Eko Rusdianto menjelaskan bagaimana simbolisme, pangan, dan ritual di Toraja perlahan berubah akibat modernisasi. Ia mencontohkan ukiran ayam pada Tongkonan yang sarat makna spiritual.
“Ukiran ayam di Tongkonan paling tinggi, ada yang menghadap ke barat sebagai perlambangan hubungan dengan Tuhan, sementara ayam koro menghadap ke timur sebagai perlambangan kehidupan. Lantas bagaimana modernisasi melihat hal itu?” ujarnya, Sabtu (13/9/2025).
Baca Juga : Fesmed AJI 2024 di Makassar: Seruan Lantang untuk Menjaga Demokrasi dan Kebebasan Pers
Selain itu, ia mengulas tradisi Bulu Londong atau adu ayam di Toraja yang dahulu digunakan sebagai hiburan dalam ritual kematian sekaligus media penyelesaian sengketa tanah tanpa kekerasan. Pemenang aduan menentukan pihak yang berhak, sementara ayam yang kalah kemudian dimakan bersama. Namun, tradisi ini mengalami pergeseran seiring masuknya ayam impor dari Filipina dan Peru.

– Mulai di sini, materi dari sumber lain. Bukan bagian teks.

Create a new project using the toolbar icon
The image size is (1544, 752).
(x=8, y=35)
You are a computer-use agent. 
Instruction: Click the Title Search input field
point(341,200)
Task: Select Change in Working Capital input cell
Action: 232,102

“Dulu ayam lokal menjadi bagian penting dari ritual. Tapi sekarang, banyak orang beralih ke ayam ras karena lebih murah, sekitar Rp40.000–Rp50.000 per ekor. Akibatnya, ayam lokal semakin langka,” jelas Eko.
Fenomena ini terlihat jelas dalam ritual penyembelihan ayam kaliabo di Makale, Toraja. Jika dulu ayam berukuran besar dengan kaki kuning dipersembahkan, kini yang tersedia sering kali hanya ayam kecil karena keterbatasan pasokan lokal.
Diskusi juga menghadirkan perspektif lain terkait hubungan masyarakat adat dan lingkungan. Melalui inisiatif PermataHati, Permata Bank menunjukkan komitmennya dalam menjaga kelestarian ekosistem dengan melindungi habitat Gajah Sumatera di kawasan Bukit Tigapuluh.
“Gajah Sumatera adalah salah satu dari sedikit hewan liar yang terancam punah di Indonesia. Bukit Tigapuluh menjadi rumah terakhir bagi satwa langka ini bersama spesies dilindungi lainnya,” kata Head CSER Permata Bank, Hanggoro Seno.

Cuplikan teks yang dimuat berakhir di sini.